General Discussion
In reply to the discussion: Goodbye, Columbus: Seattle Commission wants name stricken from holiday [View all]earthside
(6,960 posts)This anti-Columbus Day dust-up is the kind of 'political correctness' that does real damage to the over all liberal and progressive agenda ... it causes a backlash against other important causes.
Ninety percent of Americans in both continents know what Columbus Day/Día de la Raza is all about: commemorating the arrival of Europeans in the New World ... not much more or less than that.
The focus on the person of Columbus as the monster misses the bigger point, anyway ... a point that most of the anti-Columbus proponents don't like -- the imperialism of the Roman Catholic Church via the governments of Spain and Portugal which legitimized most of the genocidal slaughter that followed.
But lots of the descendants of Spanish, Portuguese and aboriginal Americans are now at least nominally Roman Catholics, making it complicated to be attacking their cultural history. So, the boogeyman of Christopher Columbus as the embodiment of evil makes the case more politically palatable.

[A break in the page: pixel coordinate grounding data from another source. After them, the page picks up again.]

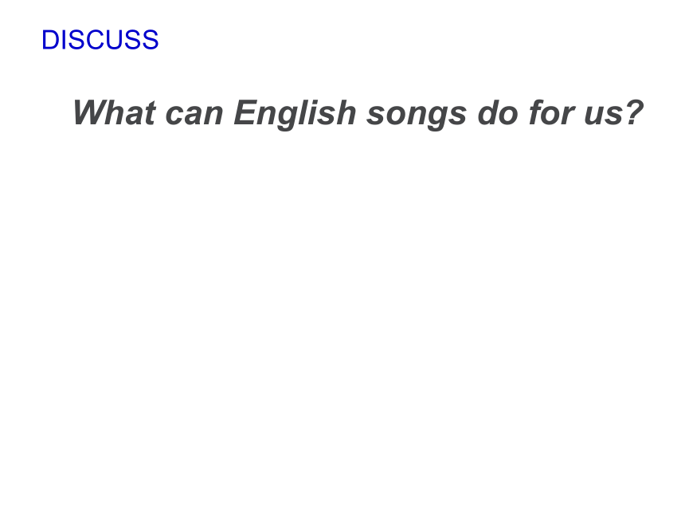The image size is (685, 514).
Task: Click the letter g in "songs"
Action: [x=439, y=119]
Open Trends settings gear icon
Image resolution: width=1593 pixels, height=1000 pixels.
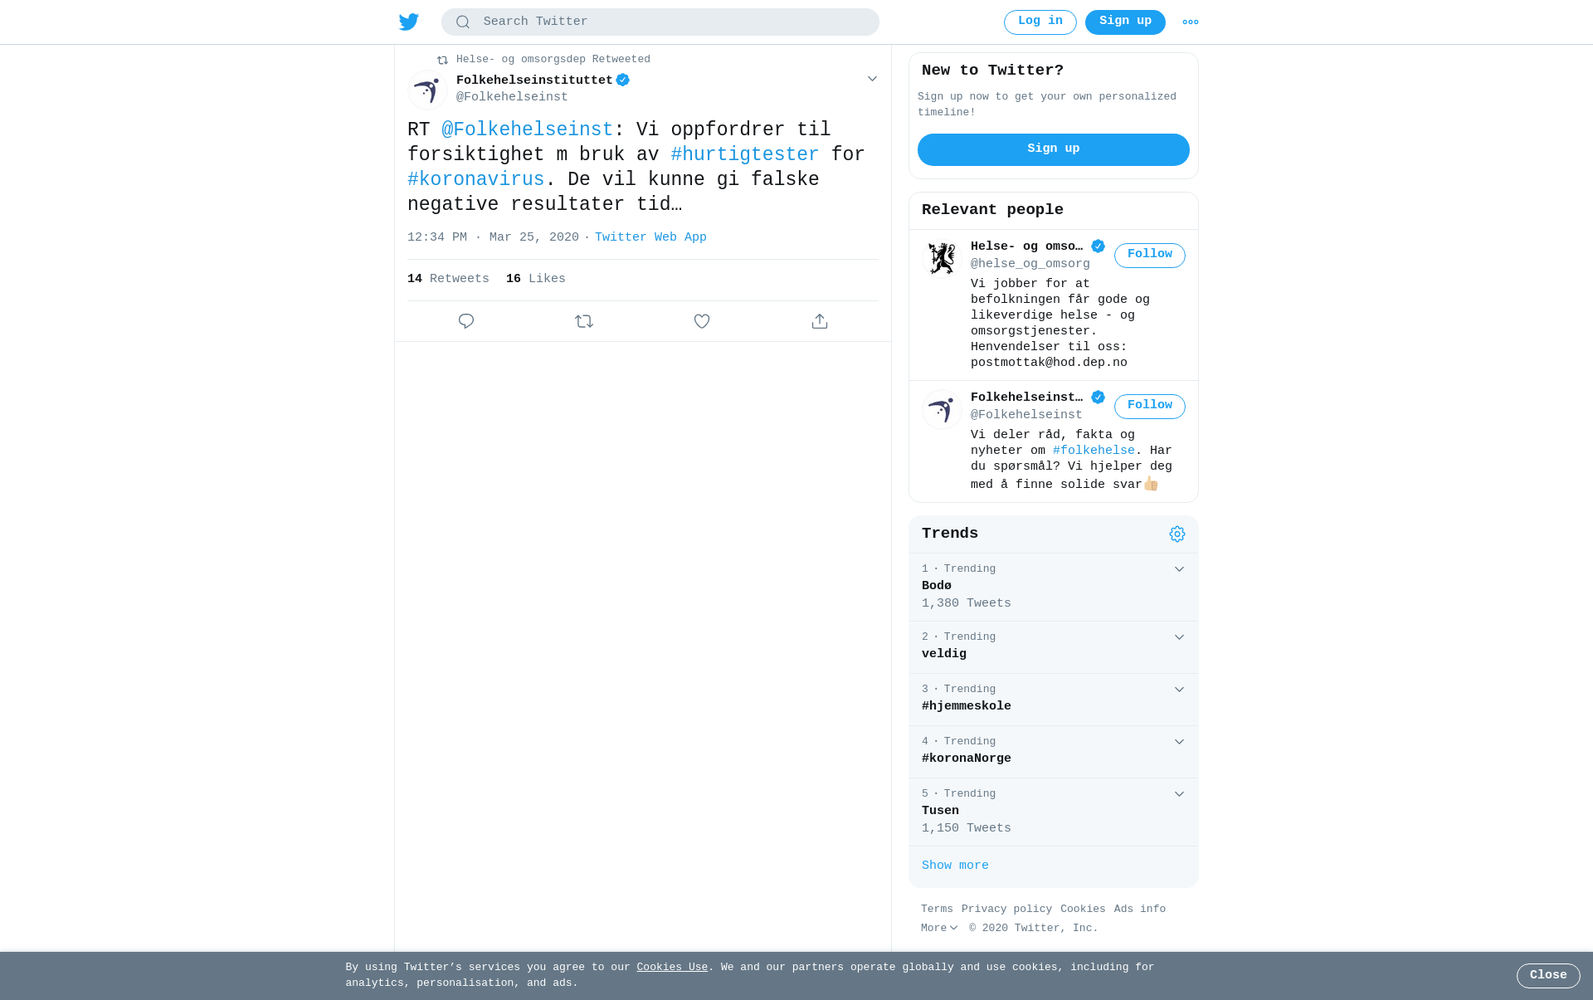coord(1177,534)
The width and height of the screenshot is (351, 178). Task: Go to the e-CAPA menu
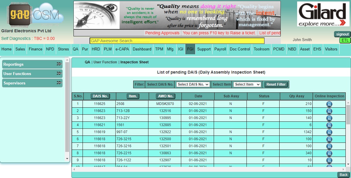pos(122,49)
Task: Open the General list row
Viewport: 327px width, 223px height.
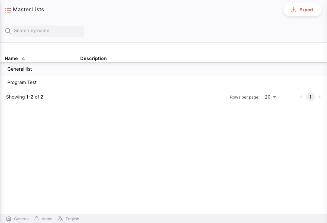Action: coord(20,69)
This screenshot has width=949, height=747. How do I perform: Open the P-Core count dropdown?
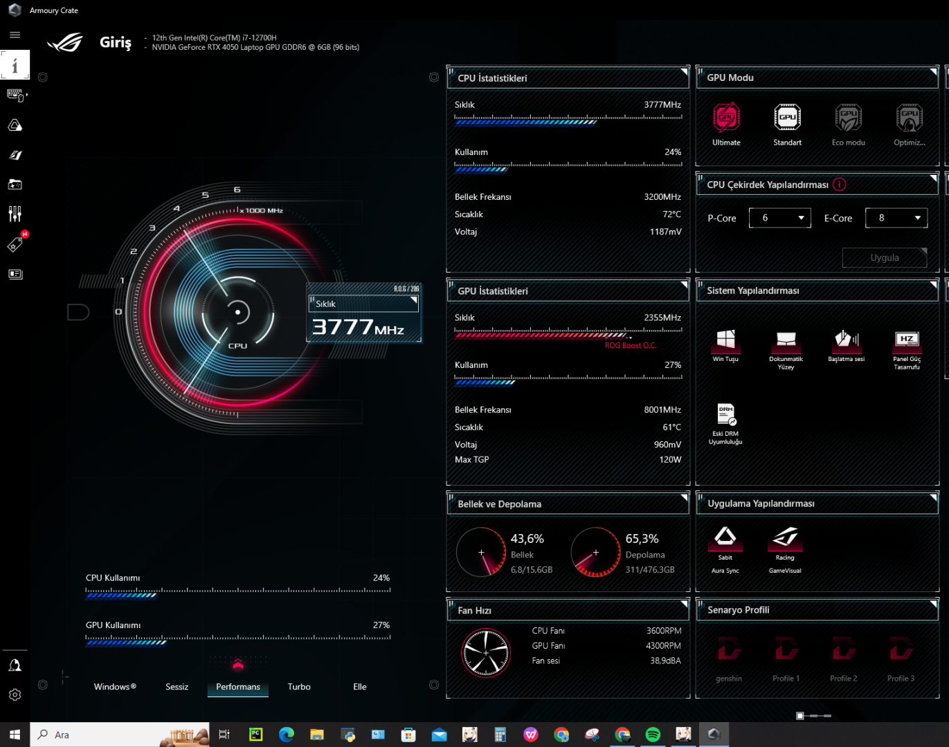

Besides, the arrival of Europeans to the North and South American continents would have happened around the time of Columbus's arrival just because of the advance of European technology. The diseases they brought would have come no matter what, for instance. I just find it odd how some folks want to create an alternative history that would have been full of rainbows and lemon drops and use that to make judgements about actual history.
October 12, 1492, and the expedition of Columbus changed the world, for better and worse; it still a day of tremendous significance in human history thus far worth remembering and commemorating.